In three hours, we leave this concrete box and take the fight to Phoenix. But right now, resting while Eliza works, processing her admission that she cares about me, I realize the stakes have changed.
This isn’t about stopping Phoenix anymore. It’s about surviving long enough to find out what it means that she cares about me.
And whether I’m capable of caring back.
EIGHTEEN
Eliza
NIGHT MOVE
Midnight turnsthe maintenance shed into a coffin of shadows. The single bulb flickered out an hour ago, leaving only the blue glow of my laptop screen illuminating Cooper’s face as he checks his weapon. His jaw clenches with each movement, though he tries to hide the pain.
“Ready?” His voice comes rough and low.
The gun feels wrong in my hands—cold metal against sweaty palms. I grip it like some talisman against the darkness while Cooper drifted in and out of consciousness. Now it’s time to move.
“As I’ll ever be.”
Cooper shoulders the tactical bag with his good arm. Blood has soaked through the bandage again—a dark stain spreading across clean white gauze. The antibiotics from the first aid kit might be keeping infection at bay, but they’re doing nothing for the blood loss.
“Stay close,” he says, moving to the door. “Voice discipline. Hand signals only unless absolutely necessary.”
That’s his way of telling me to keep my mouth shut.
My academic brain files away the instructions while my body vibrates with adrenaline. Three hours of decoded Phoenix communications flash behind my eyelids every time I blink—corporate shell companies, financial transfers, systematic infiltration into legitimate businesses. The knowledge weighs heavier than the gun.
Cooper cracks the door open, scanning the darkness beyond. The night air rushes in—cool against my skin, carrying the scent of damp concrete and distant garbage. When he signals all-clear, my feet move automatically.
The alley stretches ahead like a throat, narrowing toward distant streetlights. Cooper moves with measured steps—slower than before, favoring his wounded side. Pride keeps his spine straight, but each footfall betrays the effort it costs him.
“Left at the corner,” he whispers. “Stay in the shadows.”
I press close to the brick wall, following his lead as we navigate the urban maze. Cooper’s tactical training maps our route through blind spots where security cameras can’t reach—service corridors, maintenance alleyways, and the forgotten spaces between buildings, where homeless people build cardboard shelters.
The distance to Union Station stretches three miles across a city that never truly sleeps. Every passing car makes my heart stutter. Every distant siren sends ice through my veins. Cooper reads my fear without looking, his hand finding mine in the darkness, squeezing once.
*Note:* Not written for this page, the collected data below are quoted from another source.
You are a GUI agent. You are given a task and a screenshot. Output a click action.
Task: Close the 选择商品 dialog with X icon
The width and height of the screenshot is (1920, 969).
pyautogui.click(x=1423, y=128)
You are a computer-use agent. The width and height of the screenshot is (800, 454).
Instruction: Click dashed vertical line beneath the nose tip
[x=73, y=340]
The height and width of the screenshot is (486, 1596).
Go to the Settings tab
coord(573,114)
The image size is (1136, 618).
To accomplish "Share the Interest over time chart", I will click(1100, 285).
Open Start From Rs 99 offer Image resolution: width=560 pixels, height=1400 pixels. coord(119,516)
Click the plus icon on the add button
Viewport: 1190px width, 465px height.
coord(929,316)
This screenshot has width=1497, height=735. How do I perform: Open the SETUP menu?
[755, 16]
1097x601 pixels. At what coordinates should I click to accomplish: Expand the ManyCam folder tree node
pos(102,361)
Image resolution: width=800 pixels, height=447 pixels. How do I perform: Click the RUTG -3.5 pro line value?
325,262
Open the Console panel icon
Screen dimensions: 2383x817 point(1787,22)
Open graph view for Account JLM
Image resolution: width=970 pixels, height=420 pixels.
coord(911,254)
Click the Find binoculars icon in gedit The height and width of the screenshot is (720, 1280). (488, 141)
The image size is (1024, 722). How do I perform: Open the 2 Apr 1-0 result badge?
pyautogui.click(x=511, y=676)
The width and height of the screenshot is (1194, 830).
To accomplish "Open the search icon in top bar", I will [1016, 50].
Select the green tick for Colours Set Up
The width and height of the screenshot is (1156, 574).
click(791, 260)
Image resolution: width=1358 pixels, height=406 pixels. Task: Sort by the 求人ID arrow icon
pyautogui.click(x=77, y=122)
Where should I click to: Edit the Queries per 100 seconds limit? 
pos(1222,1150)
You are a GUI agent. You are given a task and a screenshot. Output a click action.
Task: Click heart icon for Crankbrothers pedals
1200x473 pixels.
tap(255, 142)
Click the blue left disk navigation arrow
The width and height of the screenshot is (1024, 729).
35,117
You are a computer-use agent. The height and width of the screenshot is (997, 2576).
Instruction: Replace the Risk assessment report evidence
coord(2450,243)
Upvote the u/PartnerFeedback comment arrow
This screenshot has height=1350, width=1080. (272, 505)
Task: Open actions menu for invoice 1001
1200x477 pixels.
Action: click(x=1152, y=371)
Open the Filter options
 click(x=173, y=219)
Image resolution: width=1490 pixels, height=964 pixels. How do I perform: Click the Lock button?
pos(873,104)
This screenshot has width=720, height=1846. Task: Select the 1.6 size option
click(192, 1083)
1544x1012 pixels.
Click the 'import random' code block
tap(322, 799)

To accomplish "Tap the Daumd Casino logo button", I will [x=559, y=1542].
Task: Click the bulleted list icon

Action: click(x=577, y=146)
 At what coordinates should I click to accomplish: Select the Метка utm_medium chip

Reassurance without words.
The streets become progressively busier as we approach the edge of the business district. Late-night workers, club-goers, and the occasional group of tourists mix on sidewalks—normal urban nightlife that should provide perfectcover.
Cooper suddenly stiffens beside me, his pace slowing to an almost casual stroll. His hand finds mine, fingers interlacing as he pulls me closer to his side.
“Couple at the bus stop,” he murmurs against my hair, lips barely moving. “Man reading newspaper, woman checking phone.”
My gaze drifts toward them—nothing remarkable, just two people waiting for public transportation. The man’s suit appears slightly rumpled after a long day, while the woman’s sensible heels suggest office work.
“What about them?” I whisper back.
“Three things. Positioning gives sight lines in both directions. The newspaper’s yesterday’s edition. And no bus runs this route after eleven.”
The tactical assessment hits like a revelation. What looked like ordinary citizens transforms before my eyes—their casual stance now reads as alertness, their unremarkable appearance as deliberate camouflage.
“Phoenix?”
Cooper’s slight nod sends ice through my veins. His grip tightens as he guides me across the street, using a group of laughing twenty-somethings as visual cover.
“More at the corner,” he says, eyes scanning the intersection ahead. “Man with coffee cup hasn’t taken a sip in three minutes. The woman with the dog is walking too slowly, and there is no plastic bag for waste.”